■ **Task objective**
Take the data that sits below and write it out again exactly.

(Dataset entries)

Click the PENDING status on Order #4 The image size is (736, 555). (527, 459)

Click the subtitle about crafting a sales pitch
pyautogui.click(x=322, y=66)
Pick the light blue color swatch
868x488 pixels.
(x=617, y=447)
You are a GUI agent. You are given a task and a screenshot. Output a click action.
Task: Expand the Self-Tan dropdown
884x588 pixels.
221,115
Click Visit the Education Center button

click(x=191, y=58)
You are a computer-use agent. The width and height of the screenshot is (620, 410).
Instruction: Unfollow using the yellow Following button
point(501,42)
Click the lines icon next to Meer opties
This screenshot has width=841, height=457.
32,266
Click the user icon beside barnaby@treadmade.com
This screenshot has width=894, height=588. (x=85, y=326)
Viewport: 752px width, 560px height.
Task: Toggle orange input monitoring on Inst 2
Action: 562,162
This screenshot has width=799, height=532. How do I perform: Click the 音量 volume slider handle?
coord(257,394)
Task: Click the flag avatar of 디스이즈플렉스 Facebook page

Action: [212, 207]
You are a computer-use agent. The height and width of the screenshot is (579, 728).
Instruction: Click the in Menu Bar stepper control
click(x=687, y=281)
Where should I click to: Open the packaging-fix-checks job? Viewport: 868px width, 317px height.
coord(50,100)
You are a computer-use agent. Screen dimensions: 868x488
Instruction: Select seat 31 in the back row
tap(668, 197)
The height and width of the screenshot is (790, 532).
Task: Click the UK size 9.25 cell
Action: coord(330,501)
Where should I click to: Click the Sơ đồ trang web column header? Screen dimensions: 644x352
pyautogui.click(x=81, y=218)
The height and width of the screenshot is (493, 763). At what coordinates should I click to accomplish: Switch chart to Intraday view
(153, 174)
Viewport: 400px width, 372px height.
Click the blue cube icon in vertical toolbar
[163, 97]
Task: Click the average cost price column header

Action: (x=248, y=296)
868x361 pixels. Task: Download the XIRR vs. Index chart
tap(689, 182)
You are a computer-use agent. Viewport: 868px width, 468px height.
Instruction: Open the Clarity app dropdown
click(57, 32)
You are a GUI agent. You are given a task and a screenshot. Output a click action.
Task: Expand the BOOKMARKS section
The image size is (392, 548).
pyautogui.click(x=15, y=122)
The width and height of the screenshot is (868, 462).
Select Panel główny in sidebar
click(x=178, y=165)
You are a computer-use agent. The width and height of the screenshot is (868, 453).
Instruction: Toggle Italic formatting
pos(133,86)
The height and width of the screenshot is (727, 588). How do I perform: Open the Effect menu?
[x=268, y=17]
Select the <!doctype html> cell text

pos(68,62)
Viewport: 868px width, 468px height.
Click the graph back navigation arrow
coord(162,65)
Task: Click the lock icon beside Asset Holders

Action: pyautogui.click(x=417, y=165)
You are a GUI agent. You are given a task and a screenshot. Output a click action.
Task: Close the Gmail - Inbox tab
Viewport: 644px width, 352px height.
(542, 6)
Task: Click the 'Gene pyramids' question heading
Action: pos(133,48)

■ **Result of this exercise**
Click the PENDING status on Order #4 The image size is (736, 555). (527, 459)

Click the subtitle about crafting a sales pitch
pyautogui.click(x=322, y=66)
Pick the light blue color swatch
868x488 pixels.
(x=617, y=447)
You are a GUI agent. You are given a task and a screenshot. Output a click action.
Task: Expand the Self-Tan dropdown
884x588 pixels.
221,115
Click Visit the Education Center button

click(x=191, y=58)
You are a computer-use agent. The width and height of the screenshot is (620, 410).
Instruction: Unfollow using the yellow Following button
point(501,42)
Click the lines icon next to Meer opties
This screenshot has width=841, height=457.
32,266
Click the user icon beside barnaby@treadmade.com
This screenshot has width=894, height=588. (x=85, y=326)
Viewport: 752px width, 560px height.
Task: Toggle orange input monitoring on Inst 2
Action: 562,162
This screenshot has width=799, height=532. How do I perform: Click the 音量 volume slider handle?
coord(257,394)
Task: Click the flag avatar of 디스이즈플렉스 Facebook page

Action: [212, 207]
You are a computer-use agent. The height and width of the screenshot is (579, 728).
Instruction: Click the in Menu Bar stepper control
click(x=687, y=281)
Where should I click to: Open the packaging-fix-checks job? Viewport: 868px width, 317px height.
coord(50,100)
You are a computer-use agent. Screen dimensions: 868x488
Instruction: Select seat 31 in the back row
tap(668, 197)
The height and width of the screenshot is (790, 532).
Task: Click the UK size 9.25 cell
Action: coord(330,501)
Where should I click to: Click the Sơ đồ trang web column header? Screen dimensions: 644x352
pyautogui.click(x=81, y=218)
The height and width of the screenshot is (493, 763). At what coordinates should I click to accomplish: Switch chart to Intraday view
(153, 174)
Viewport: 400px width, 372px height.
Click the blue cube icon in vertical toolbar
[163, 97]
Task: Click the average cost price column header

Action: (x=248, y=296)
868x361 pixels. Task: Download the XIRR vs. Index chart
tap(689, 182)
You are a computer-use agent. Viewport: 868px width, 468px height.
Instruction: Open the Clarity app dropdown
click(57, 32)
You are a GUI agent. You are given a task and a screenshot. Output a click action.
Task: Expand the BOOKMARKS section
The image size is (392, 548).
pyautogui.click(x=15, y=122)
The width and height of the screenshot is (868, 462).
Select Panel główny in sidebar
click(x=178, y=165)
You are a computer-use agent. The width and height of the screenshot is (868, 453).
Instruction: Toggle Italic formatting
pos(133,86)
The height and width of the screenshot is (727, 588). How do I perform: Open the Effect menu?
[x=268, y=17]
Select the <!doctype html> cell text

pos(68,62)
Viewport: 868px width, 468px height.
Click the graph back navigation arrow
coord(162,65)
Task: Click the lock icon beside Asset Holders

Action: pyautogui.click(x=417, y=165)
You are a GUI agent. You are given a task and a screenshot. Output a click action.
Task: Close the Gmail - Inbox tab
Viewport: 644px width, 352px height.
(542, 6)
Task: Click the 'Gene pyramids' question heading
Action: pos(133,48)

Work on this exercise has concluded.